Boundaries are about love
Boundaries are about love–this is something to take care not to overlook, especially for those people who know that their version of boundaries has been to put up an ice wall tough enough to withstand global warming. The conversation about boundaries often circles around either being overly-boundaried or under-boundaried, with nary a point in between (i.e., you’re either a raving cold bitch with rigid boundaries or a complete pushover with no boundaries—these are both two-dimensional female archetypes that are routinely used in the media).
But boundaries are about love–expressing love for all parties involved. Clarifying and then holding to your own boundaries is about love of self and love of being in relationship with others.
Boundaries & Values
In many ways, this concept of “boundaries” could really be interchanged with talking about “values.” How do we define, and then live, and then hold on to, our personal values in this diverse world?
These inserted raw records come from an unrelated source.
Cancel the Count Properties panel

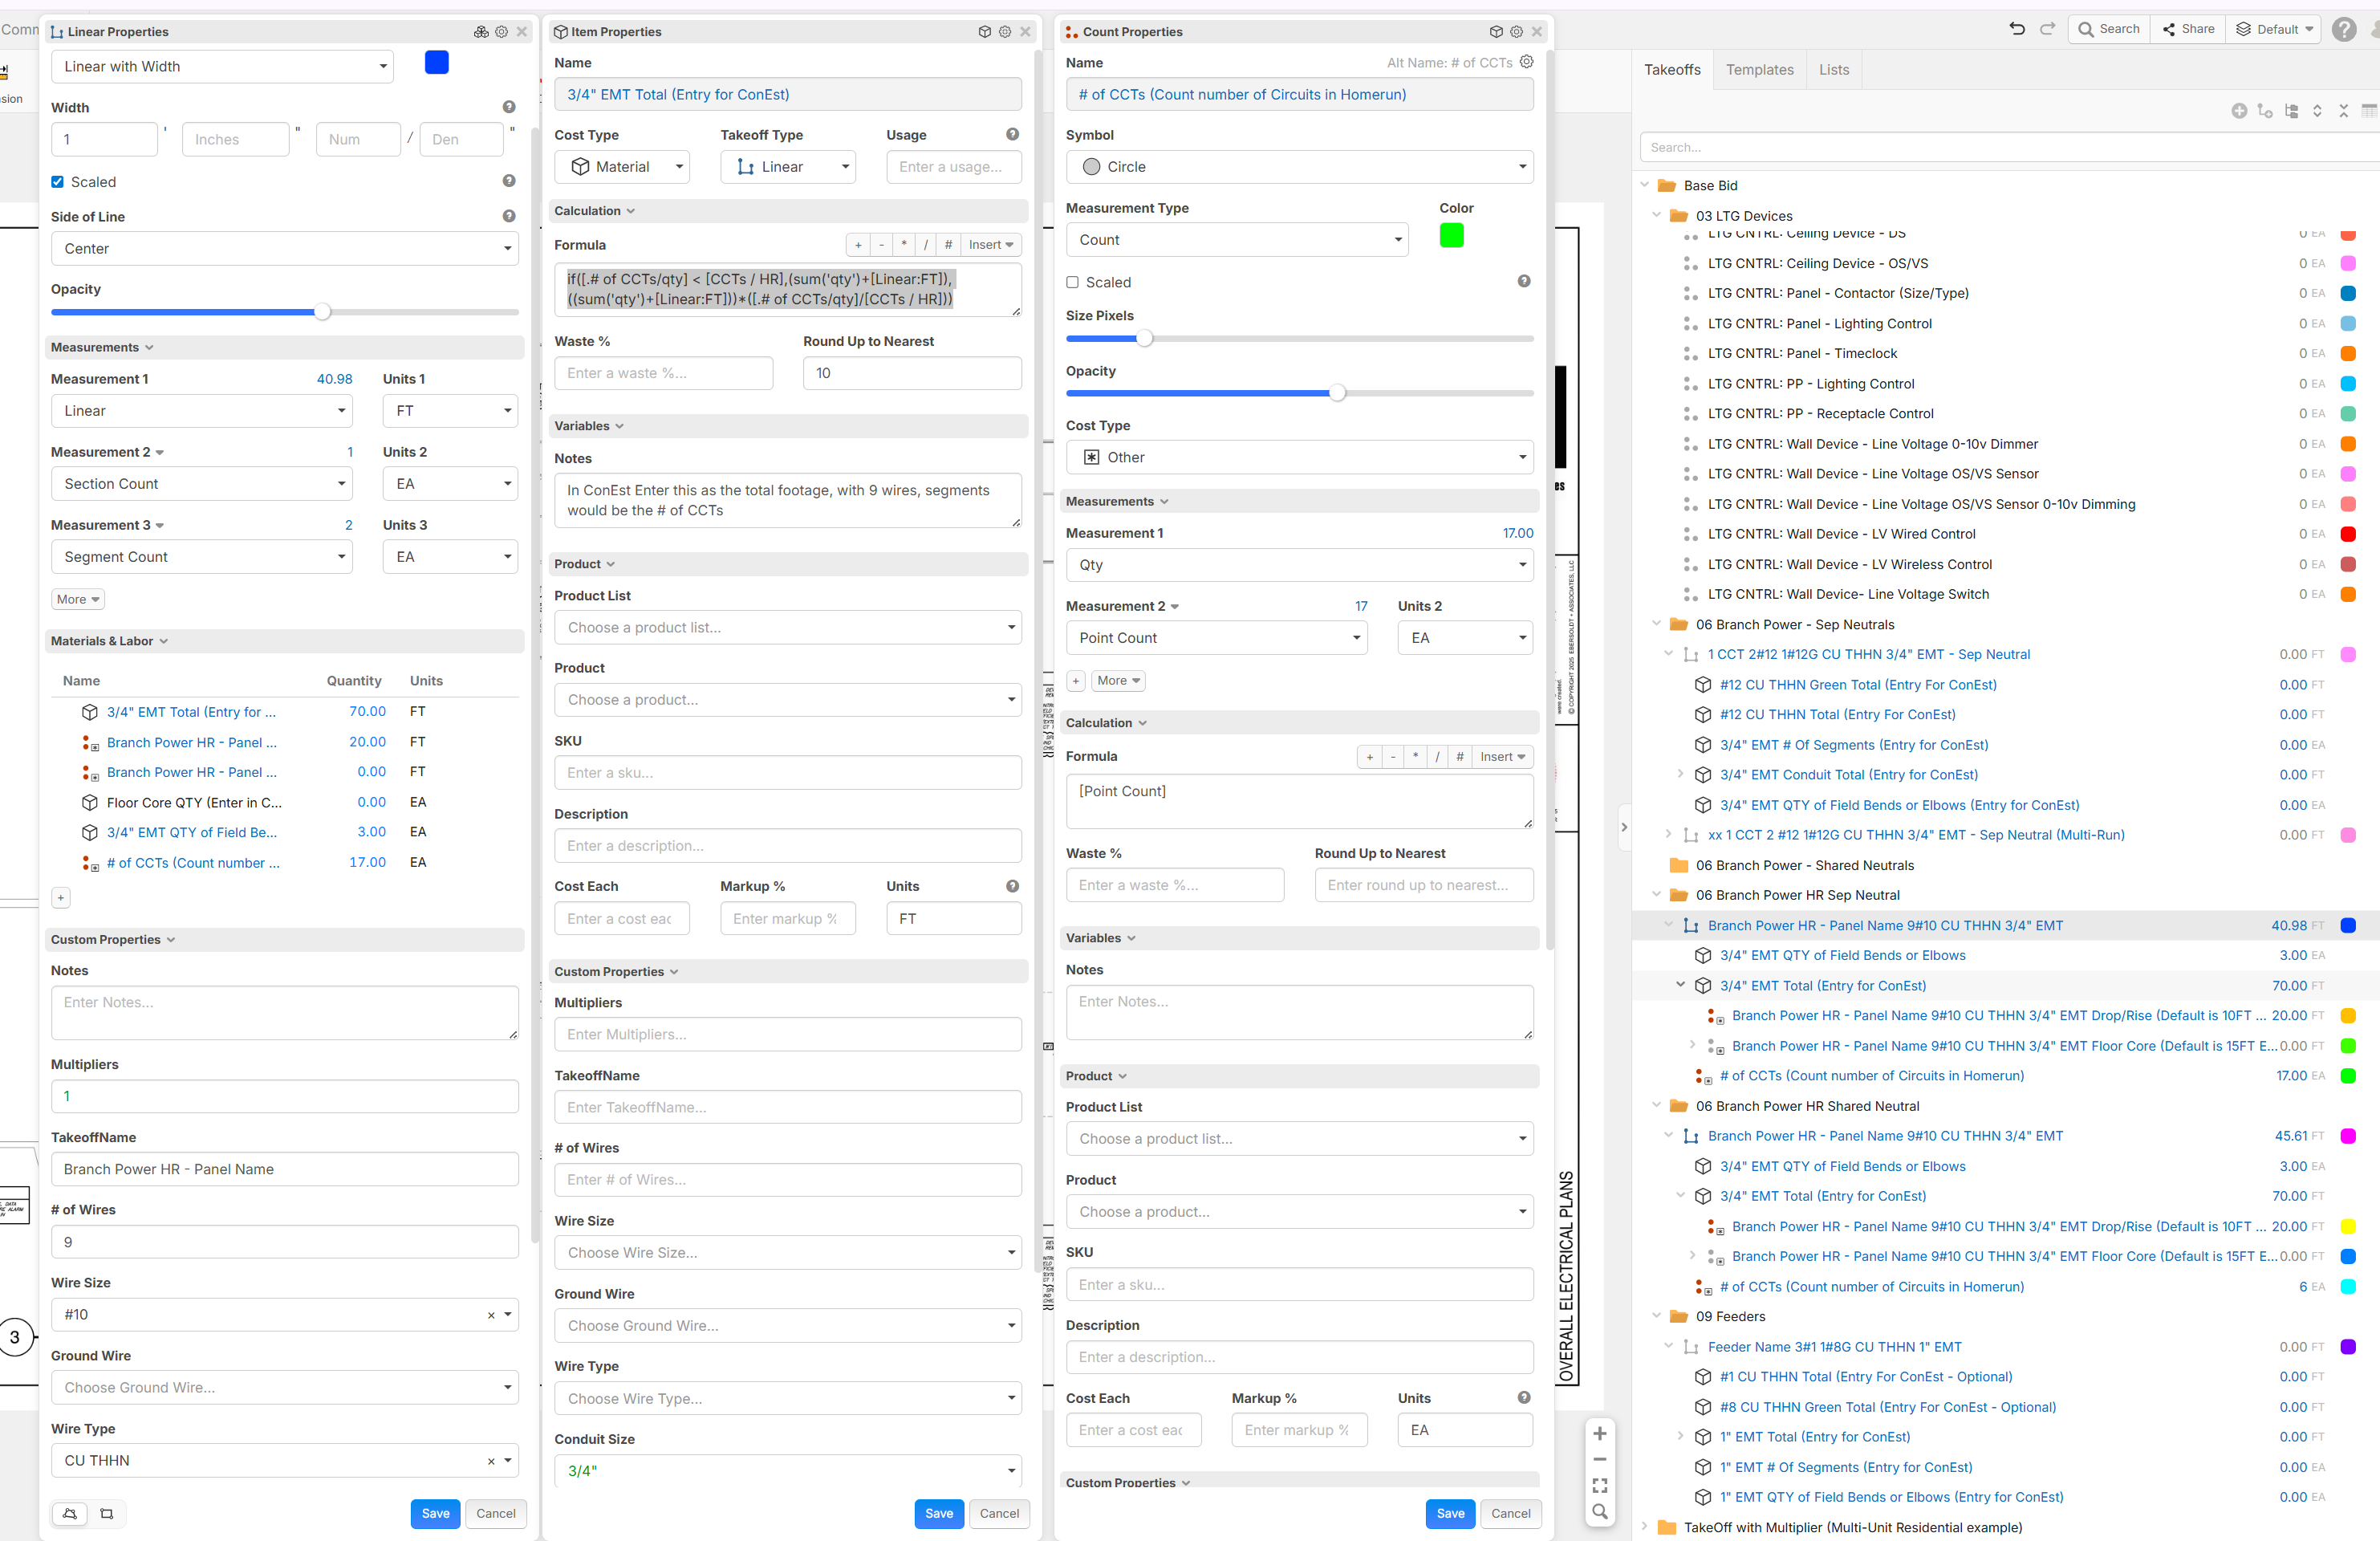tap(1510, 1514)
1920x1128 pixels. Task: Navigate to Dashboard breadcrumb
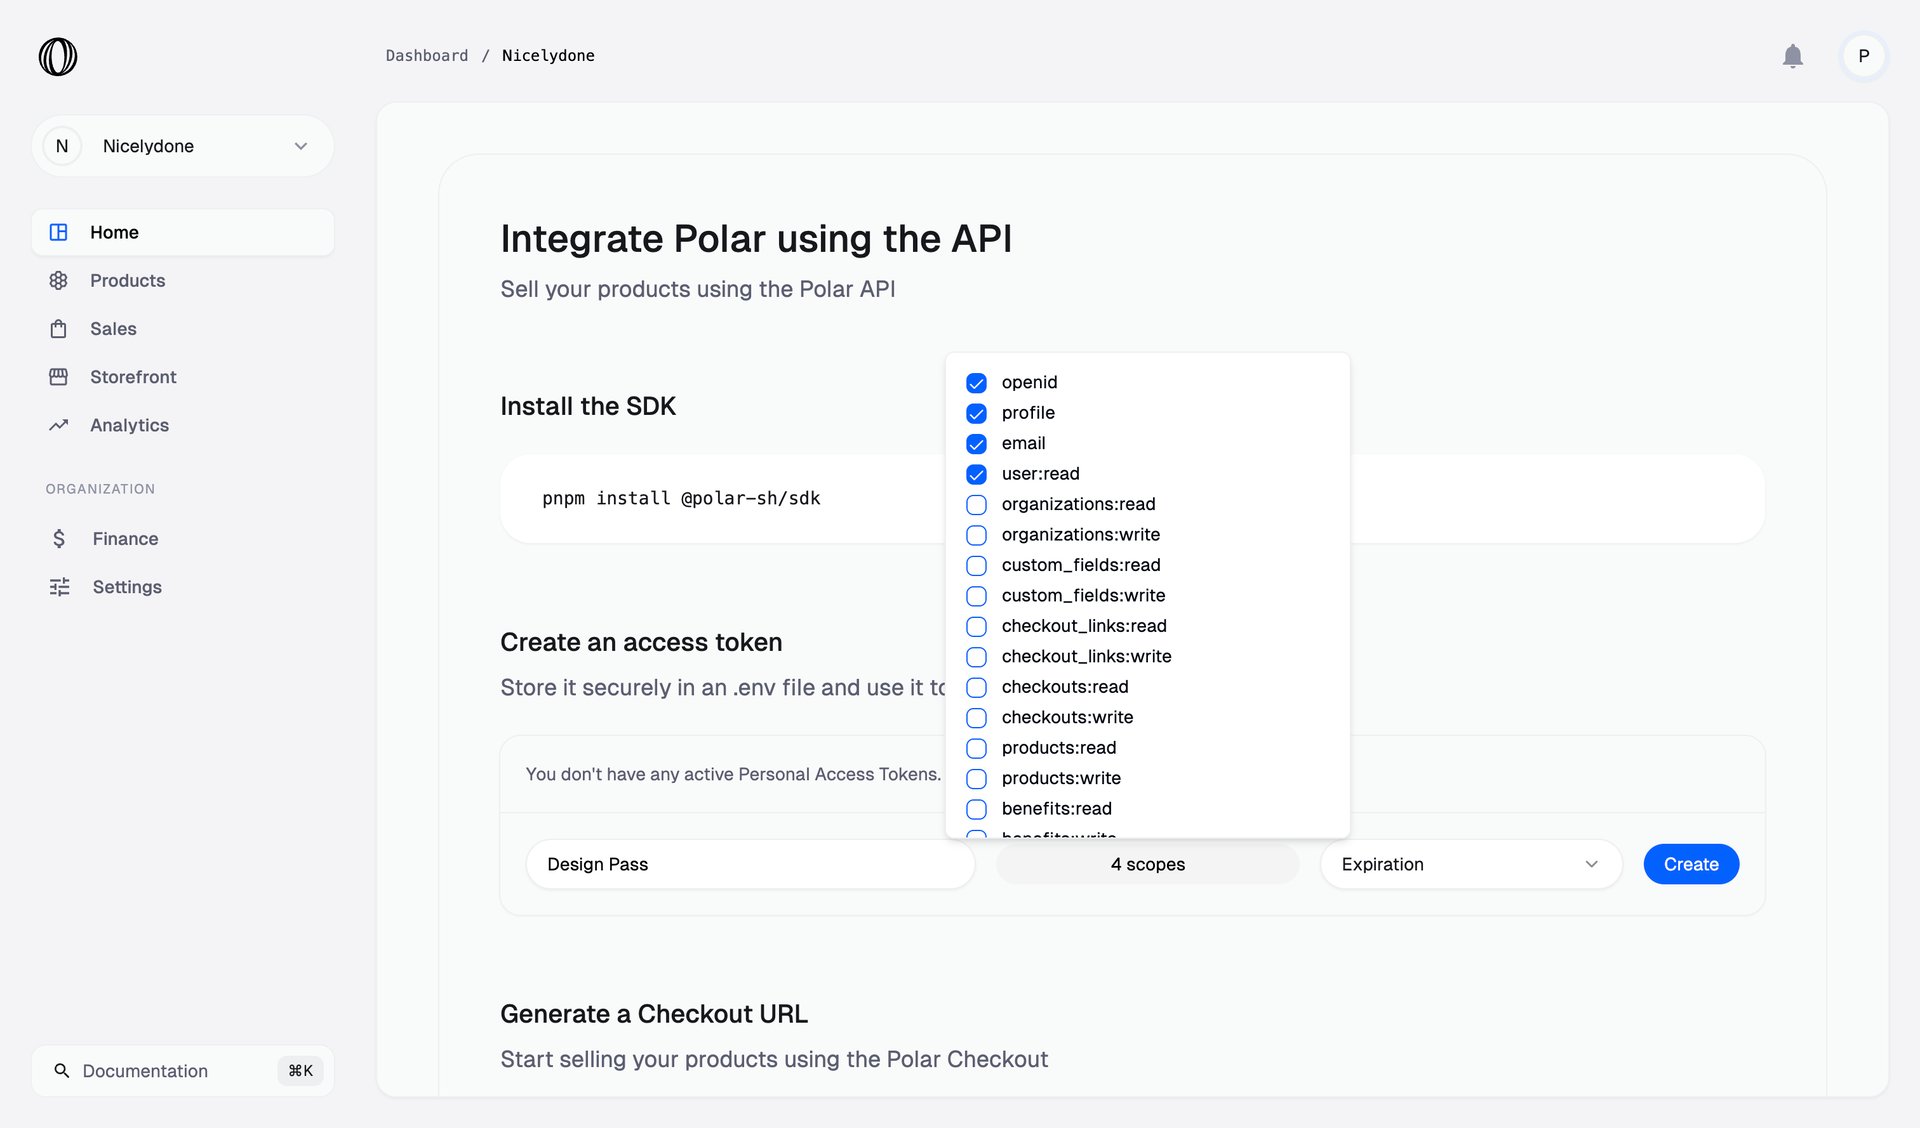(427, 55)
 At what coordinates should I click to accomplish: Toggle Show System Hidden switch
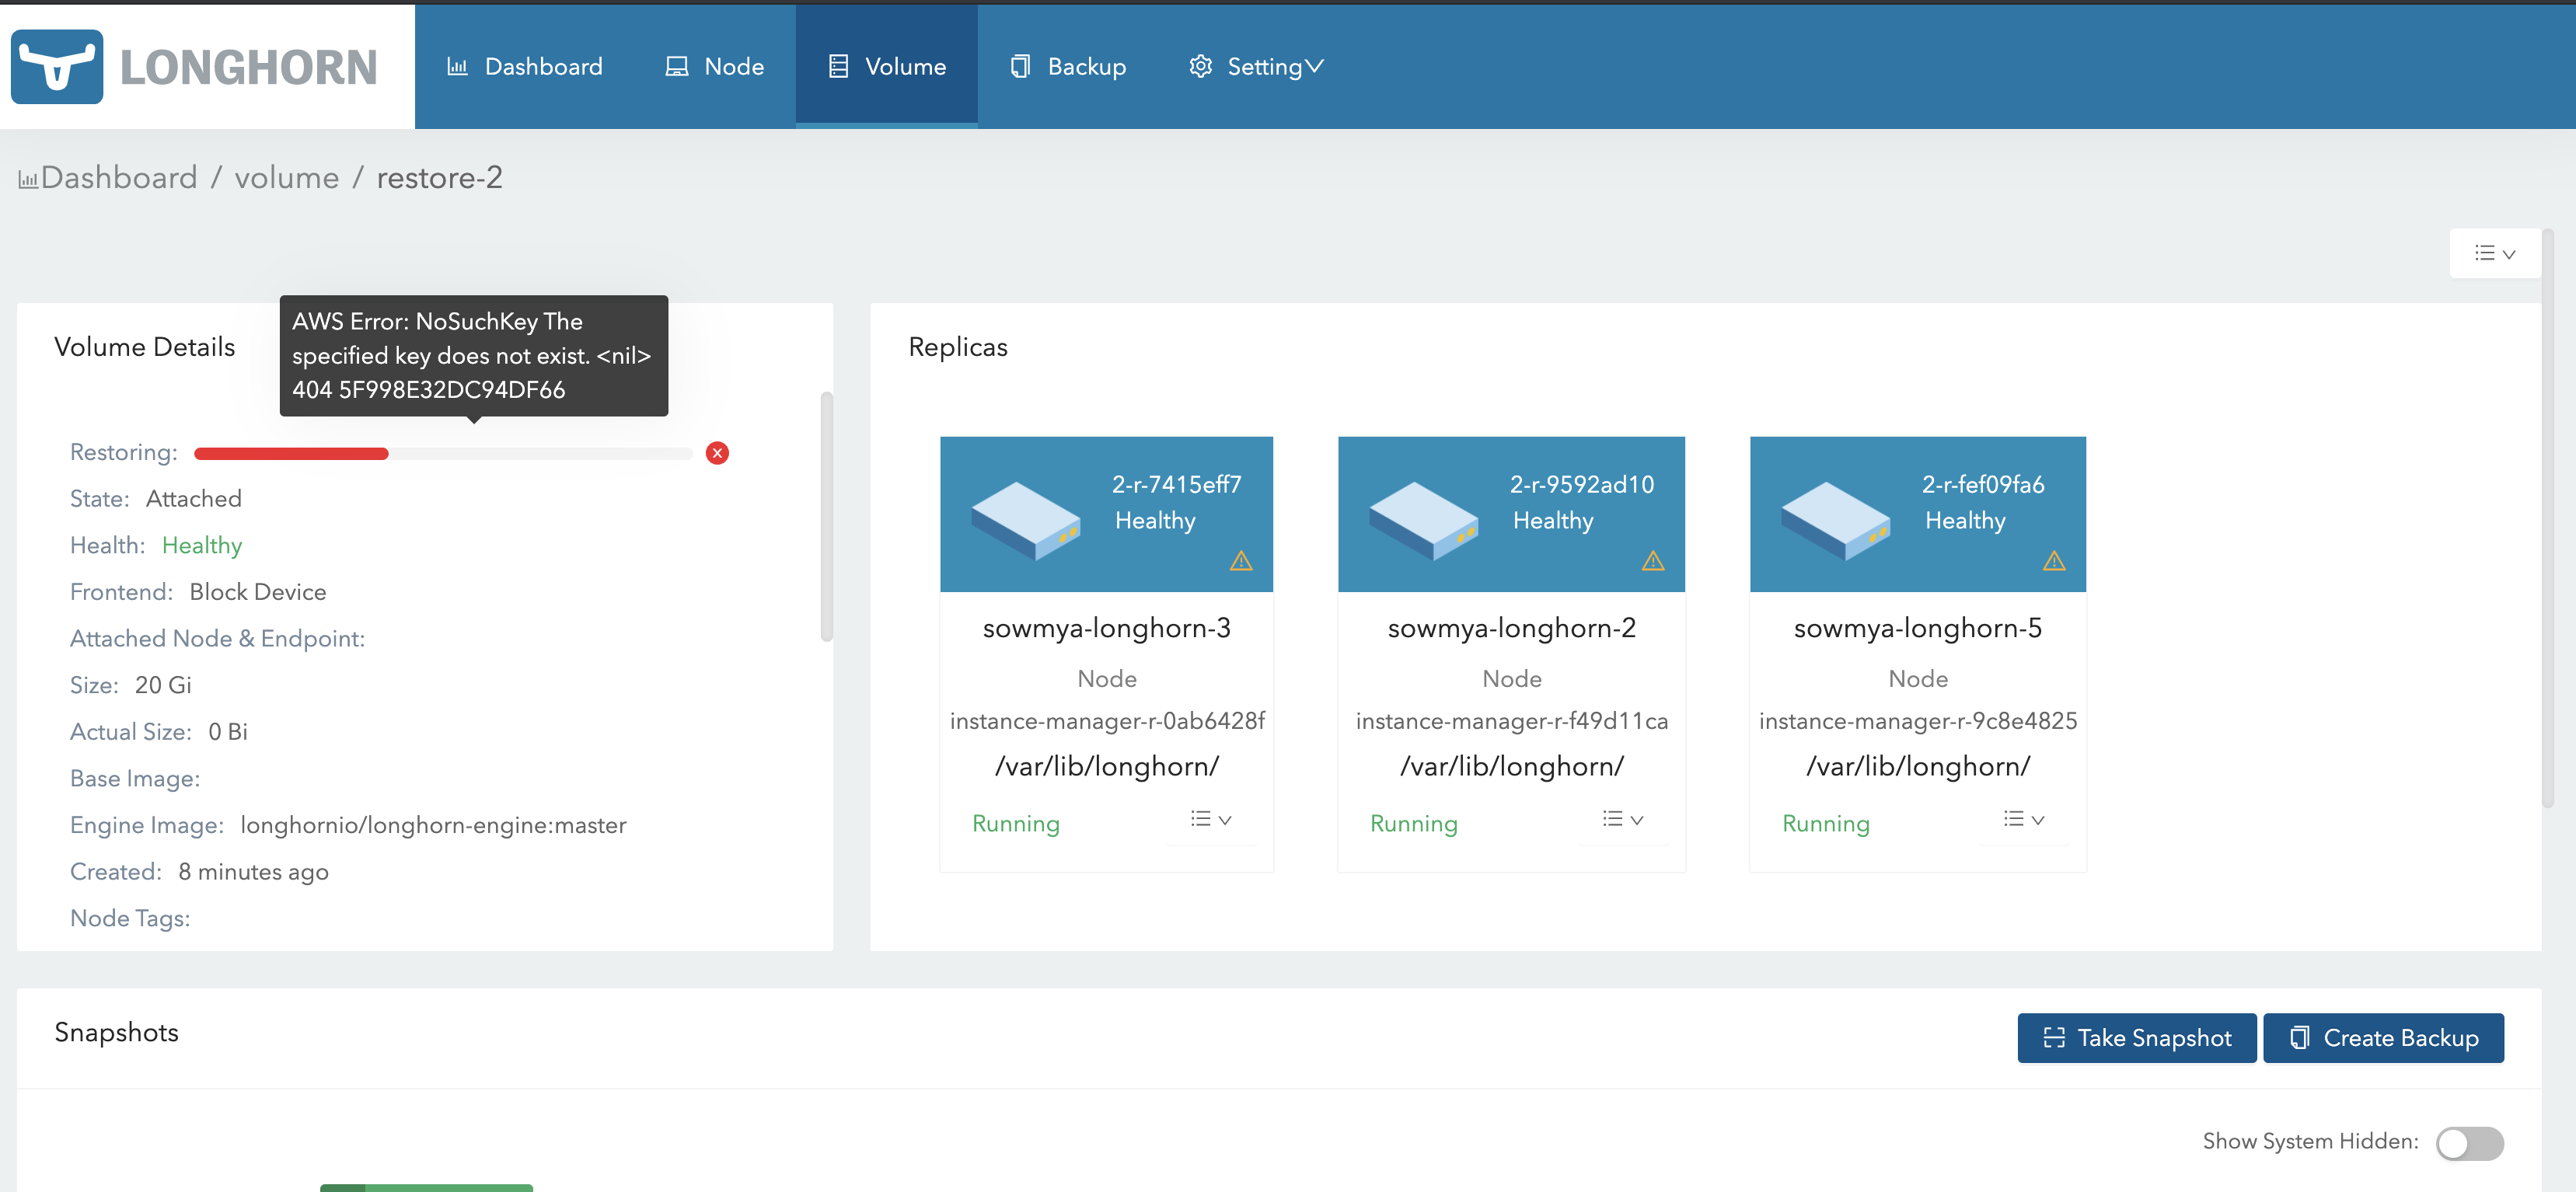point(2469,1142)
And–how do we do that, while not treading all over someone else’s values?
And on top of that, how do we allow time and experience to change us, so that we can have a flowing experience of life, rather than one where we say “These are my values (boundaries) and that’s it! I will not bend them! I will not break them! This is who I am!“
–Because I don’t know about you, but I’d like to be open to the possibility that values (boundaries) can shift and change with wisdom and experience, or that I will discover deeper levels of values (boundaries) within me, or that I will decide that certain things are not really values (boundaries) and will be able to release them, rather than clinging to them.
One (common!) reaction to the complex questions that come up is to be come value-less (or boundary-less)–to become like a sponge, soaking up the values of whomever is around. Brene Brown calls this the difference between “fitting in” and “belonging.” We can “fit in” with whatever group is around us, but “belonging” is about being who we are (maintaining our own values/boundaries) and simultaneously staying connected.
This is not solely the territory of the prototypical “people-pleaser.” The people who yell the loudest are often the ones who are most afraid to express what’s truly in their hearts.
So, in essence: the idea here is that when boundaries are properly in place, they create love. They create safety. They create permission for everyone to show up as they truly are, with belonging rather than shape-shifting their values/boundaries to “fit in.”
Boundaries, Simplified
So, given that:
the questions are sort of complex, and–
we’re talking about a shifting terrain (what works for you during one decade of your life might be unworkable during another), and–
the goal is to have boundaries that, paradoxically, create connection…
…what unifies that?
Well, people, I can’t say what “the” answer is for everyone. I can share that this question has worked pretty beautifully in my life:
“What would love do?”
Until I started asking that question, I was pretty hung up on what exactly it would look like to have the sort of boundaries that offer an opportunity to connect, rather than to isolate.
In this piece, I talked about three examples: people at work deciding to have the experience of you as arrogant; your in-laws choosing to have the experience of judgment with you; people at a party choosing to have the experience of you as socially awkward.
“What would love do?”
If we were asking this question in the workplace, love would be interested in open-hearted conversations with employees who were seen as arrogant. Love would reciprocate by being open to the feedback, seeing where common ground could be found.
If we were asking this question with in-laws, love would be interested in expressing needs and wants rather than judgements. Love would reciprocate by being open to hearing requests, not making people wrong for making requests, and seeing where common ground could be found.
If we were asking this question with bad jokes made at parties, love would be not be interested in condemnation of the person who made the bad joke. Love would reciprocate by making amends as necessary, and dropping self-condemnation, in the interests of seeing where new, jovial, party-like common ground could be found.
I guess what I’m really getting at is…
…that when we choose to create our lives in service to love, it’s not some high-flying, mushy-gushy, fruity-tooty, New Age, purple-light, Barney the dinosaur, happy-happy joy-joy, bullshit.
It’s just not.
Love is courageous. Love requires power, and speaking your truth, and asking the hard questions, and making mistakes and being willing to own that and come back to center. Love is open to the possibility of miracles–any time, any where, and under any circumstances, even those that seem most unlikely.
The word “boundaries” can conjure up images of a fortress, of blocking, of isolation, of separation.
That might be the image, but only the individual will choose to experience them in that way.
Personally, I’d like to choose something else for myself, and perhaps you want to, as well: I want to choose my experience of everything through the lens of love, and all of the courage and power and truth and everything else that that entails.
That’s what I work on, every day. How I use my boundaries is just another expression of that. How about you?